Middenvelder (1924 - 1937)

Transfer van de eeuw

Eén van de steunpilaren en spelmakers van het topelftal dat in de jaren ‘20 de eerste successen uit de clubgeschiedenis bereikte.  “Een dribbelaar met een fantastische snelheid en een machtig schot”, zo werd Lourents van der Bend jaren later omschreven.

De geboren Zwollenaar begon zijn voetbalcarrière niet bij P.E.C., maar speelde de eerste jaren juist bij de grote rivaal Zwolsche Boys. Het was daarom ook niet gek dat er aan aandacht geen gebrek was toen bekend werd dat de toen tweeëntwintigjarige Van der Bend zou overstappen naar P.E.C. “De transfer van de eeuw”, zo werd het bestempeld. De overstap van Van der Bend was namelijk onderdeel van een groter geheel. In het seizoen 1924-1925 stapte de gehele middenlinie, bestaande uit Hendrik Jan Jansen, Jan van der Gronden en Lourents van der Bend, van de Boys over naar P.E.C. Een donderslag bij heldere hemel, waardoor de haat en nijd tussen de grote Zwolse rivalen naar enorme hoogte steeg. Wat Van der Bend aanzette tot dit besluit was voer voor roddels. De volksmond had het al gauw over cadeaus en geld, maar de reden was in veel romantischere kringen te zoeken. Hij kreeg namelijk een serieuze verkering met een meisje dat later zijn vrouw zou worden. Deze Femmigje had een aantal vriendinnen in de kring van P.E.C. en stelde Lourents voor het blok. Ze wilde namelijk wel verkering, mits Van der Bend zou overstappen. Van der Bend zelf gaf niet zoveel om de verschillende milieus waarin de verenigingen leefden en had bij zowel Zwolsche Boys en P.E.C. kameraden. De overstap kwam er en de rest geschiedde.
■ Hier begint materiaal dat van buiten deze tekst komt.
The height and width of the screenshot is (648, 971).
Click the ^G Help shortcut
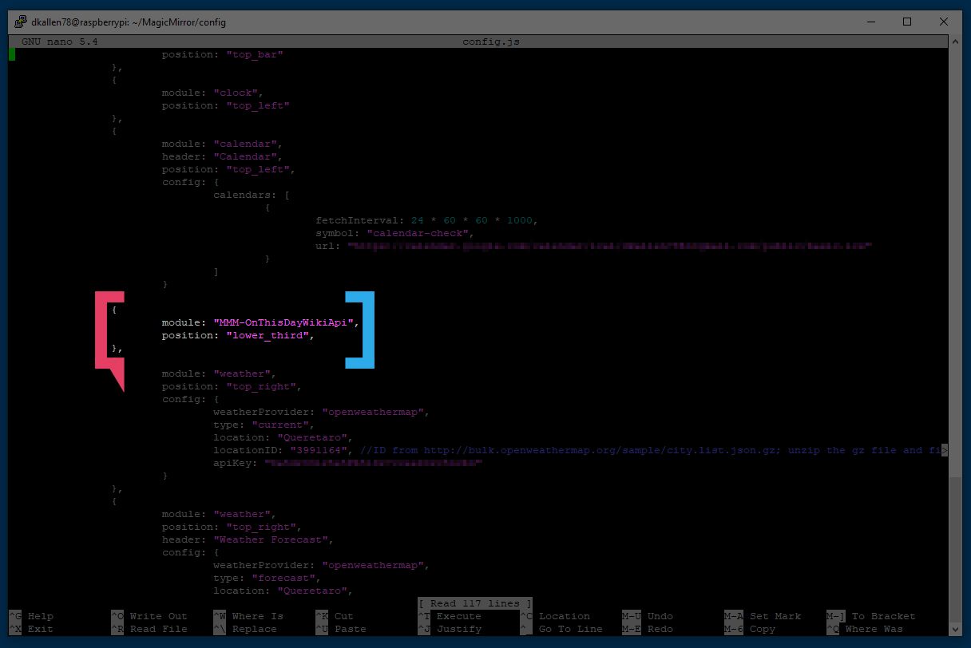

Dat Jan van der Gronden de overstap ook maakte was niet heel gek. De twee waren neven van elkaar en, zoals Van der Bend het zelf verwoorde, waren zo eensgezind in alles dat de overstap een normale vanzelfsprekendheid was. In 1926 zouden ze samen in het eerste elftal van P.E.C. een hoofdrol vervullen tijdens de zogenaamde “Slag bij Kampen”. Na afloop van de met 2-3 gewonnen wedstrijd tegen K.H.C. werd Van der Bend aangevallen door teleurgestelde/boze Kampenaren, terwijl Van der Gronden tijdens de wedstrijd al zou zijn mishandeld door een tegenstander. Het zorgde er uiteindelijk zelfs voor dat de gehele IJsselbrug werd afgezet en de Zwollenaren onder politiebegeleiding weer naar huis gebracht werden. Een paar maanden later mocht Van der Bend zich in de rechtbank melden als getuige van de mishandeling van zijn vriend Van der Gronden. Over deze slag en uitspraak van de rechter is een geheel artikel gewijd, te lezen via: De slag bij Kampen.

P.E.C. kwiek en fit

De geheel nieuwe middenlinie van P.E.C. kenmerkte de ontwikkeling die de club doormaakte. Met De Vrolijkheid had de club Het Bleekien kunnen inruilen voor een modernere accommodatie en ook de kwaliteit van de selectie moest naar een hoger niveau getild worden. Mede door hogere P.E.C. prominenten die hoge functies bij de P.T.T. of NS bekleedden, konden betere spelers worden aangetrokken. In een tijd van hoge werkeloosheid was het krijgen van een baan in ruil voor spelen in het eerste elftal van P.E.C. natuurlijk zo gek nog niet. Voor beide partijen een win-win situatie dat zich eind jaren ’20 pas echt begon uit te betalen. Zo behaalde de club, na het kampioenschap naar de Eerste Klasse in 1917, het tweede hoogtepunt in de clubgeschiedenis: de bekerfinale. Na een verpletterende reeks wedstrijden met een doelsaldo van dertig voor en zeven tegen, mocht de bekersensatie van het seizoen zich klaar maken voor de eindstrijd tegen het Haarlemse RCH. Toch hield Van der Bend geen prettige herinneringen over aan deze finale. De openingstreffer kwam op zijn naam te staan, maar helaas was dit wel een eigen doelpunt. Een corner werd volledig verkeerd geraakt door de middenvelder, waardoor hij de eigen doelman kansloos liet. Wellicht een verzachtende factor was het feit dat Van der Bend niet de enige was met een eigen doelpunt. In de tweede helft zou immers doelman De Bont de bal in eigen doel werken, waardoor er met 2-0 werd verloren.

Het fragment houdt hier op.